While Considering Medicare For All: Policies For Making Health Care In The United States Better

This article first appeared on HealthAffairs.org. It is co-authored with Donald M. Berwick.

While it is fascinating to think about “Medicare for All” (and one of us strongly favors it), it is unlikely that the United States will move quickly to fully publicly financed health insurance when Congress next considers health policy after the 2020 presidential election. Despite its theoretical advantages, passage of Medicare for All would require a massive political battle to make feasible the shift from private to public funding, to develop enough public trust to expand an entitlement program for all Americans, and to mitigate the disruption (for many) of substituting public insurance for familiar, existing health insurance policies. That will take time. Fortunately, even while the Medicare for All saga rolls out, much can be done in the meantime that is politically plausible to augment and improve the Affordable Care Act (ACA) and make health care work better for all Americans. 

The House of Representatives has begun passing legislation to bolster the ACA, but these proposals are unlikely to pass the Republican-controlled Senate. There is a great need for a set of bipartisan proposals that can move us forward now. In that spirit, we offer our thoughts about a package of reforms that we believe would be both achievable and impactful.
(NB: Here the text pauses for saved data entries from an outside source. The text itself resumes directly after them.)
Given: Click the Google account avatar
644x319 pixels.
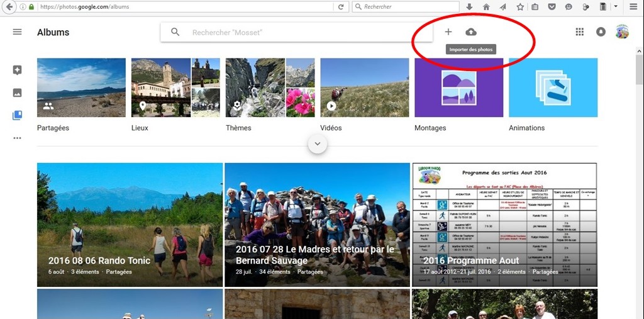Looking at the screenshot, I should pyautogui.click(x=621, y=32).
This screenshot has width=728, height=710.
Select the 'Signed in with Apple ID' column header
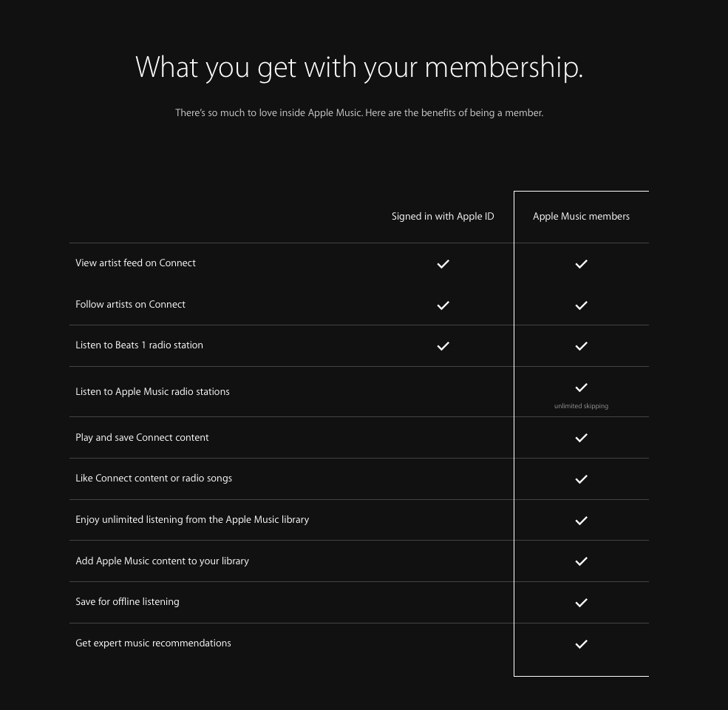(443, 217)
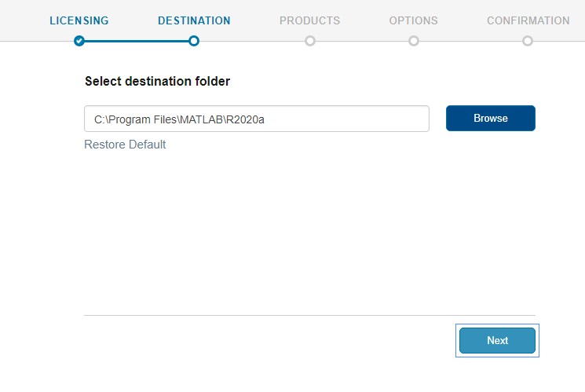585x392 pixels.
Task: Click the Restore Default link
Action: 125,145
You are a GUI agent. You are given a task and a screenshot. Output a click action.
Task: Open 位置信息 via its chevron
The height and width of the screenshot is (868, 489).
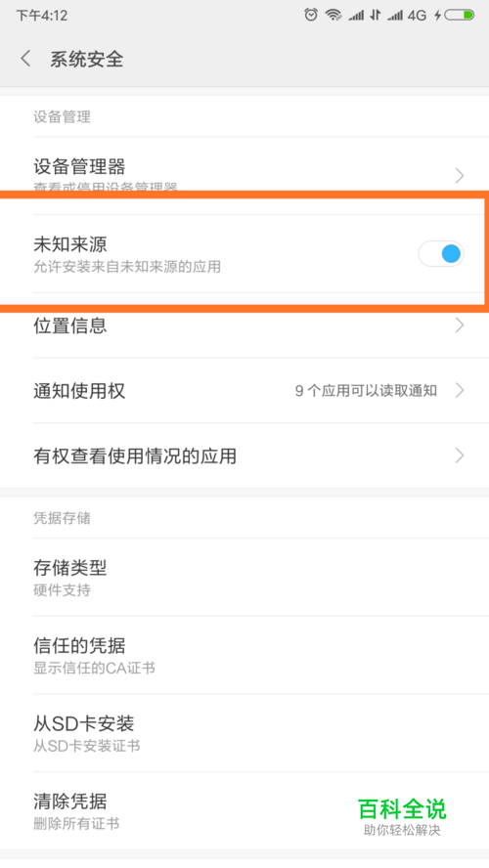pos(459,326)
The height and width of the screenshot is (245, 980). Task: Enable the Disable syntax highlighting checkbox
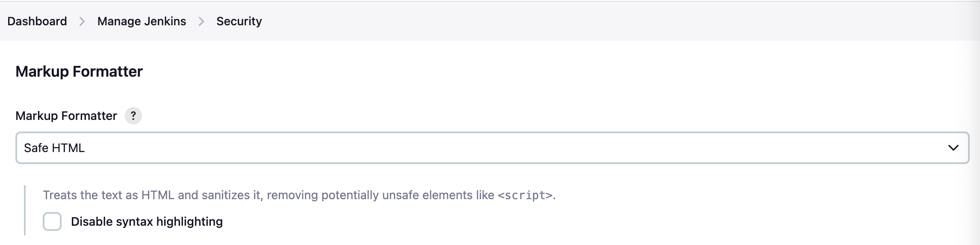point(52,221)
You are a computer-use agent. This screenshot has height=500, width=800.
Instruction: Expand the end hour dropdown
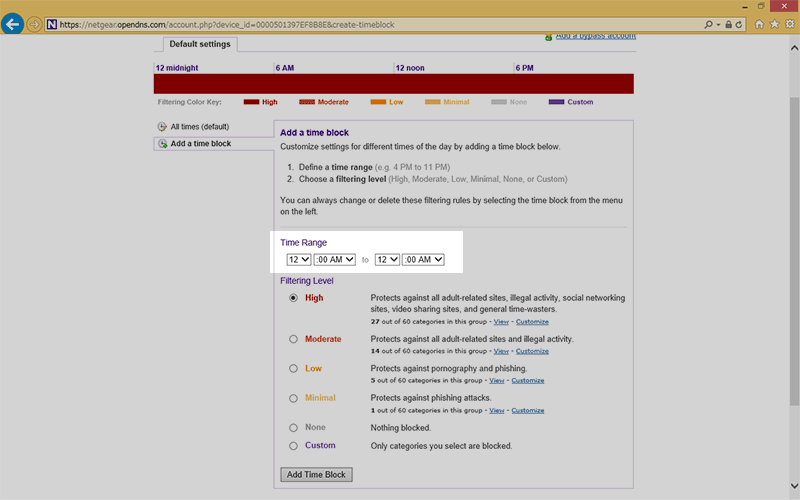tap(387, 260)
The most pressing problems are three: affordability of insurance, access to care, and pervasive defects in the quality of care. These challenges are becoming increasingly intertwined.  

Improving Affordability

While US health care can and should be made more affordable by attacking waste, innovating in delivery system design, and improving productivity, these mechanisms are unlikely to achieve affordability quickly. Therefore, we recommend the following portfolio of policies: 

  • Lower the cost of health insurance for more Americans. The ACA created two major forms of financial assistance: premium subsidies and cost-sharing subsidies. Sliding-scale premium subsidies reduce the monthly cost of insurance substantially when they phase in for people with incomes at 133 percent of the federal poverty level but very little when they phase out at 400 percent of poverty. Regrettably, many people whose incomes exceed 400 percent of poverty have difficulty affording premiums. Four hundred percent is $100,400 for a family of four in 2019, while average silver-level insurance plans cost $15,855 or 16 percent of income. Premium subsidies must be extended further up the income spectrum such that no American spends more than 10 percent of income on insurance premiums. For higher-income Americans buying their own insurance, we would offer a fixed tax credit equal to 20 percent of the premium, mimicking the value of the tax exclusion enjoyed by people with employer-sponsored insurance. In addition, cost-sharing subsidies, currently available to those with incomes up to 250 percent of poverty, should be extended to more Americans, as average deductibles have risen to $3,000, and total out-of-pocket costs are capped at $7,900 (in addition to premiums) for individuals with 2019 ACA Marketplace plans. We are alarmed by the bluntness of high deductibles, co-insurance, and copayments, since these approaches, alleged to give patients “skin in the game,” are regressive and disproportionately penalize people with chronic diseases. We recommend eliminating all cost sharing for people with incomes below 250 percent of poverty, and, for people with incomes from 251 percent to 1,000 percent of poverty, we would offer sliding-scale subsidies similar to the current program. We would make these subsidies mandatory expenditures, instead of annual appropriations, so that the Executive Branch cannot use the funding of these benefits as a political weapon. 
  • Reduce insurance premium growth rates by limiting hospital prices. The biggest drivers of premium increases are hospital price increases. Hospital prices have risen much faster than physician prices: a whopping 42 percent from 2007 to 2014. Hospitals have exploited market consolidation to raise prices by employing multitudes of specialist doctors, making them “must haves” in insurance networks. In theory, consolidation should generate administrative cost synergy and quality benefits, but the facts have not borne out that promise. We believe that no hospital should be able to charge prices that are more than Medicare prices plus 20 percent, which is far less than many charge today. This is enough revenue to offset Medicaid underpayments and should provide appropriate pressure on hospitals to become more productive. We would index hospital prices to the Consumer Price Index rather than to medical inflation, so hospitals are not perversely rewarded for lower levels of productivity improvement than the rest of the economy. Finally, we would require all hospitals with greater than 40 percent market share in a given area to contract with all health plans so that they cannot limit choice and competition.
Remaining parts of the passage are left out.